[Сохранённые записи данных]
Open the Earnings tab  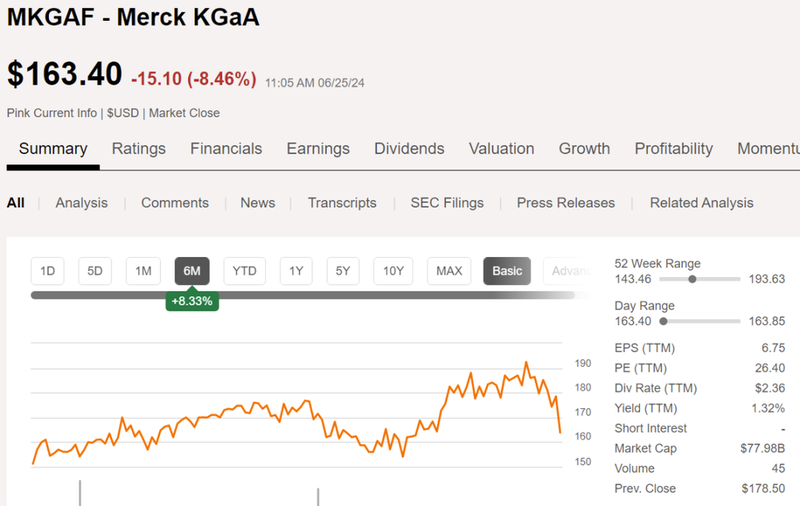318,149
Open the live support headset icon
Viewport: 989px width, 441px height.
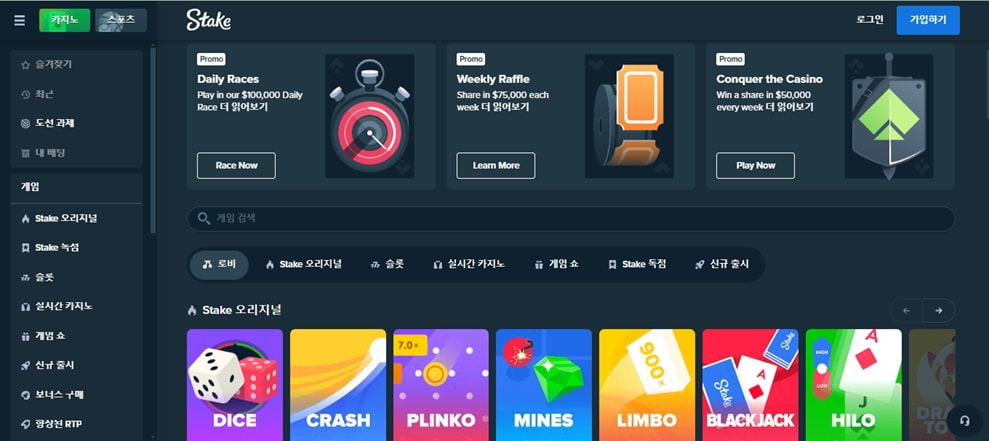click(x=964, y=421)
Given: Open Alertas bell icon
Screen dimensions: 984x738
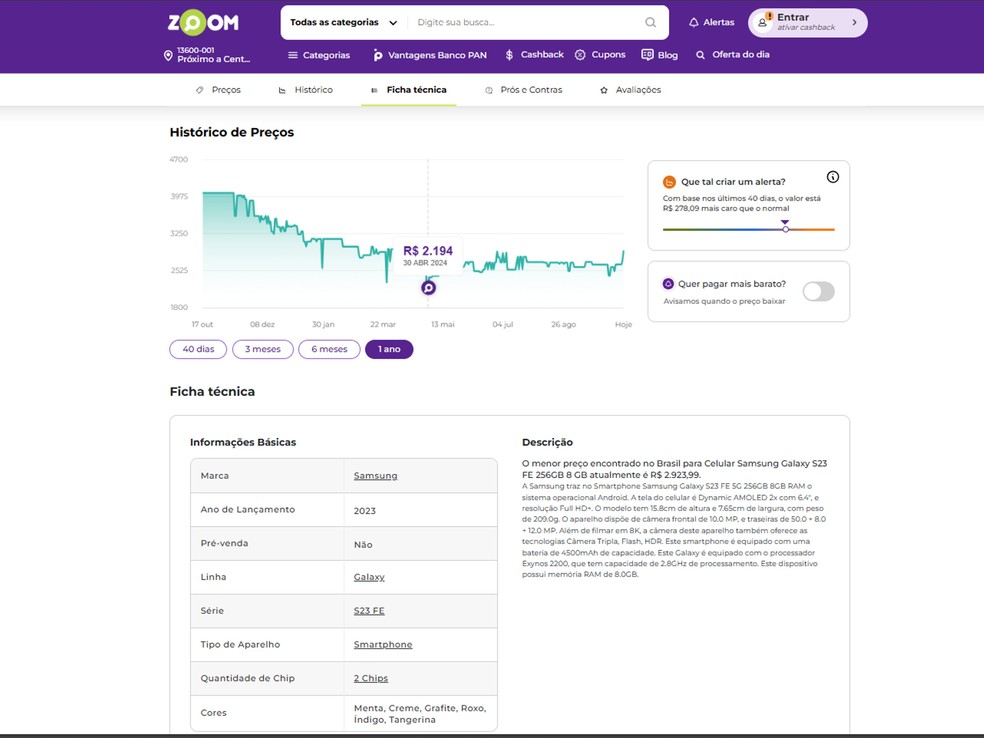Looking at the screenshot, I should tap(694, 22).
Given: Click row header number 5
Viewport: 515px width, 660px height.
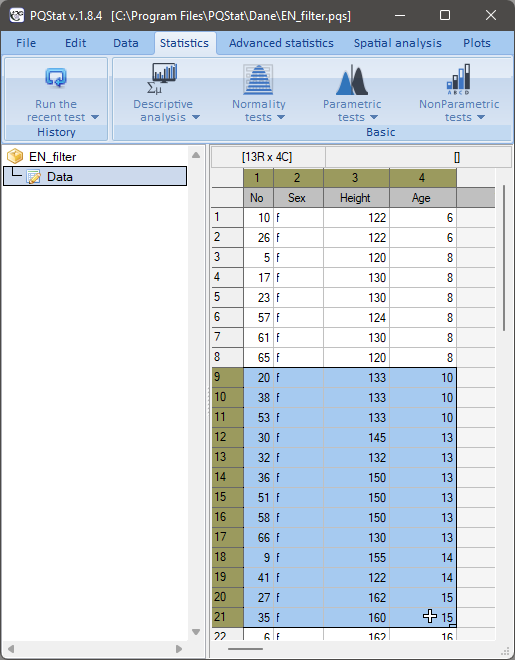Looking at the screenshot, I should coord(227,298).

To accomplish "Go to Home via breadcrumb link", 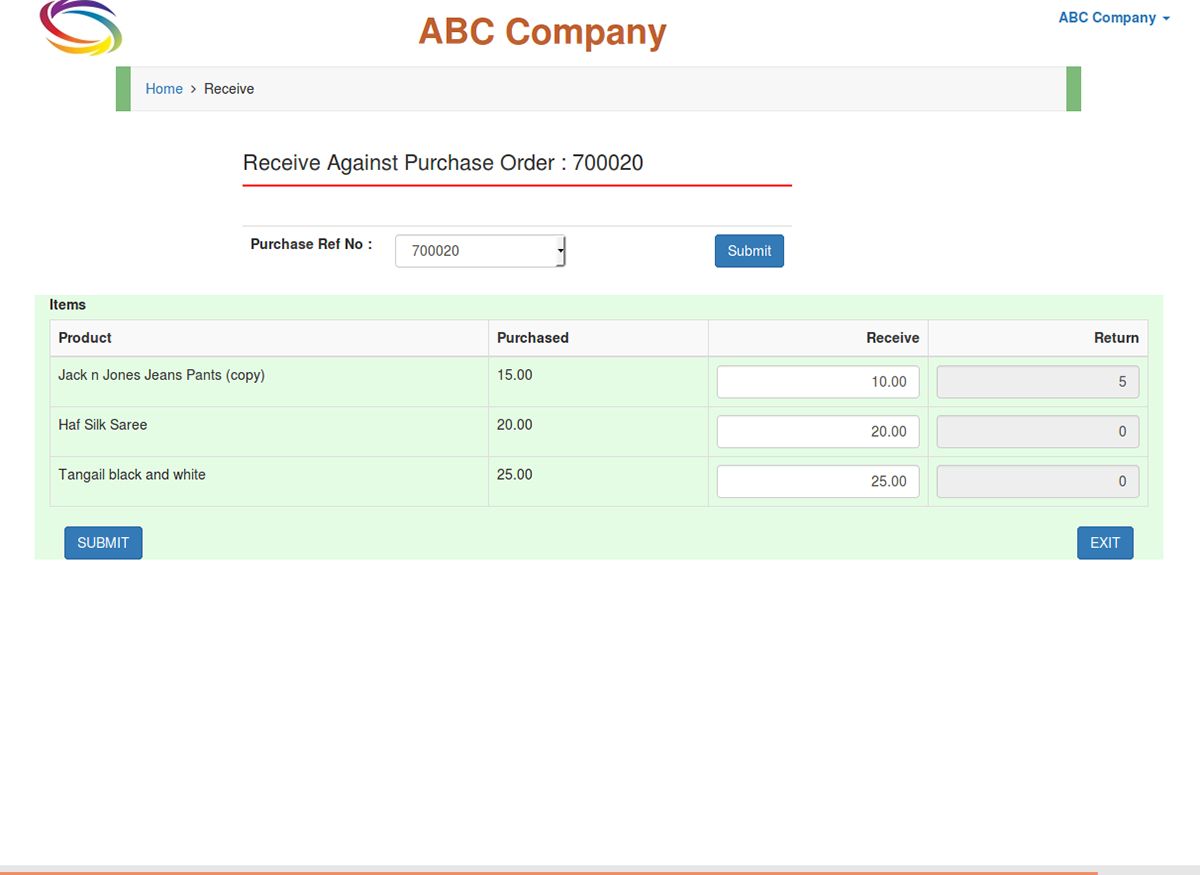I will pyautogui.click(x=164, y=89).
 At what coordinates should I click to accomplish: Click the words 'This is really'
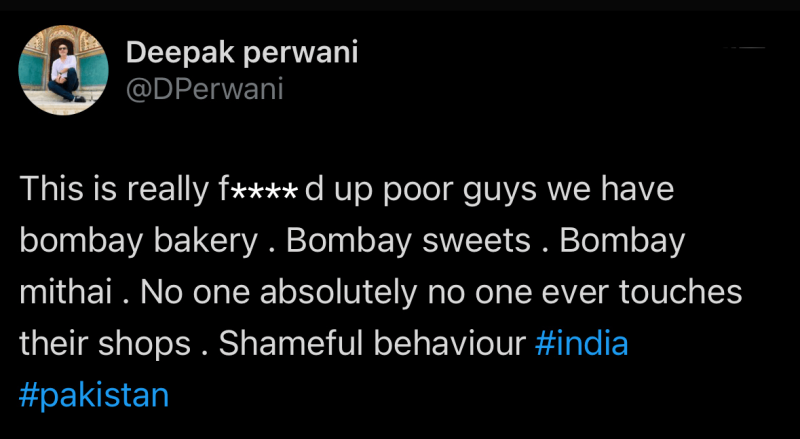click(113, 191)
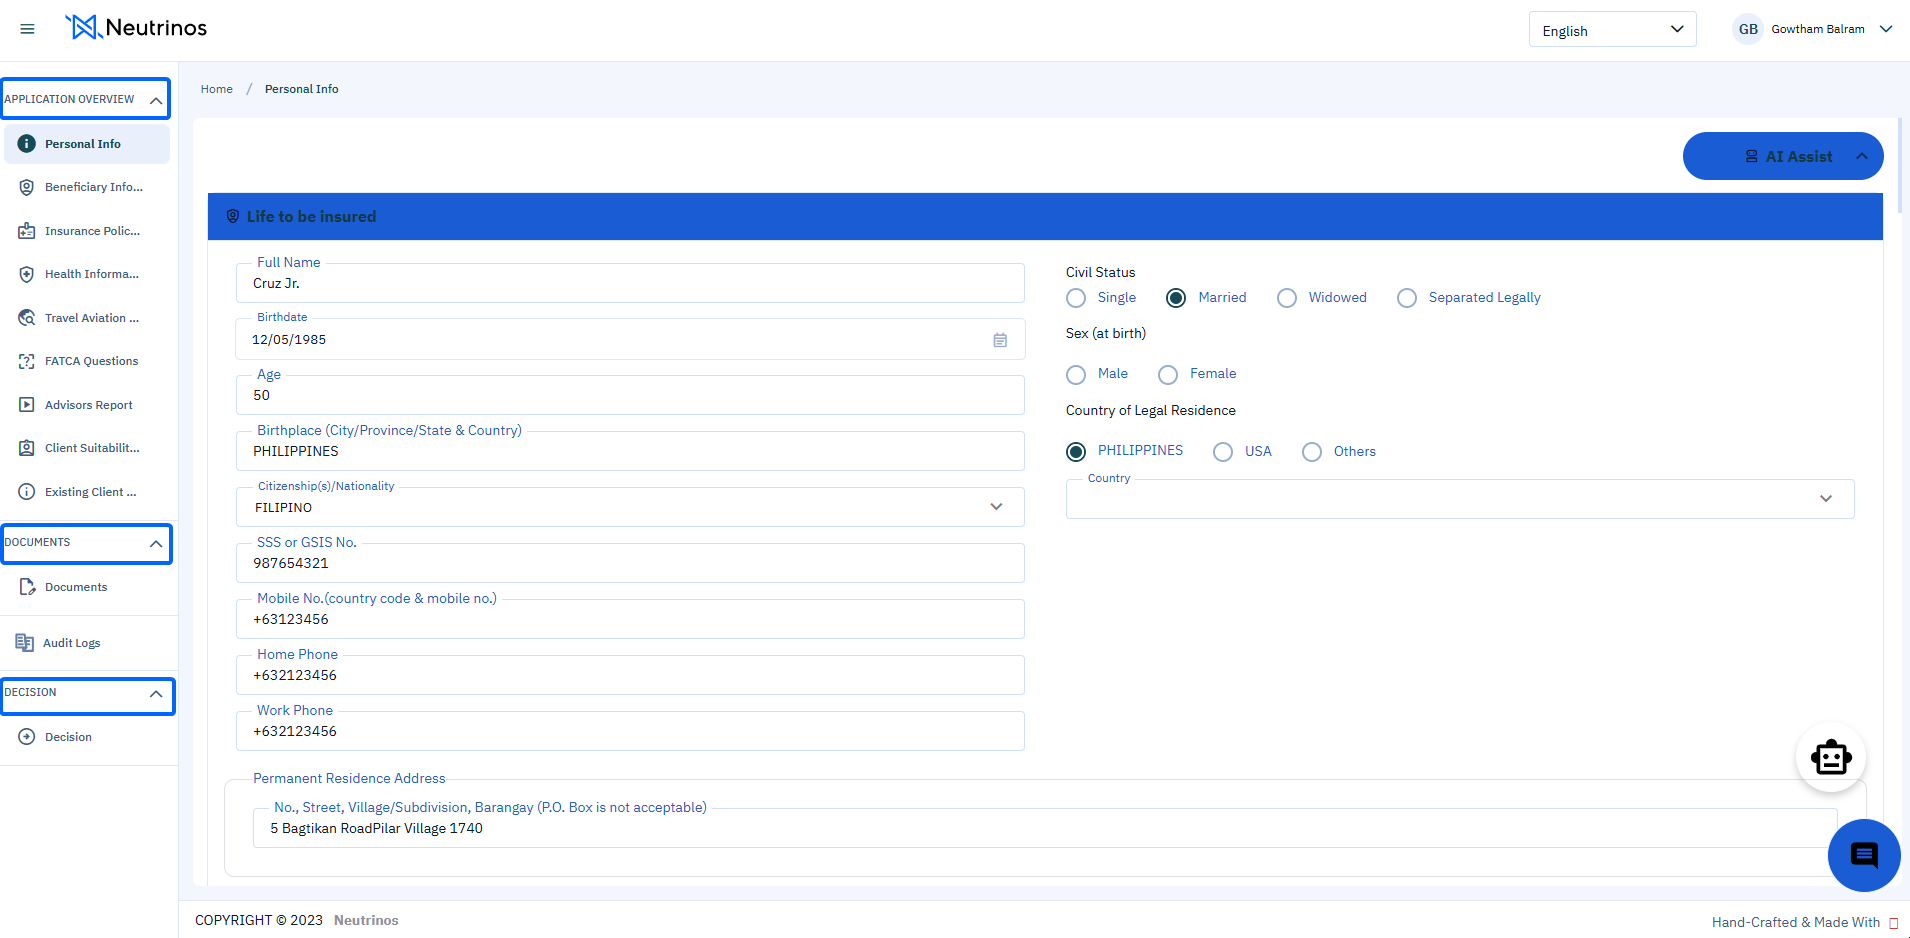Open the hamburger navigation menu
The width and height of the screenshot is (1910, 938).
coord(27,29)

### [Письменное задание]
Перепишите без изменений фрагмент от строки, в которой есть "Open the live support headset icon", до строки, в которой есть "Looking at the screenshot, I should tap(694, 22).", включая обе граничные строки. Изображения в ответ не включайте.

### [Решение задания]
Open the live support headset icon
Viewport: 989px width, 441px height.
click(x=964, y=421)
Given: Open Alertas bell icon
Screen dimensions: 984x738
Looking at the screenshot, I should tap(694, 22).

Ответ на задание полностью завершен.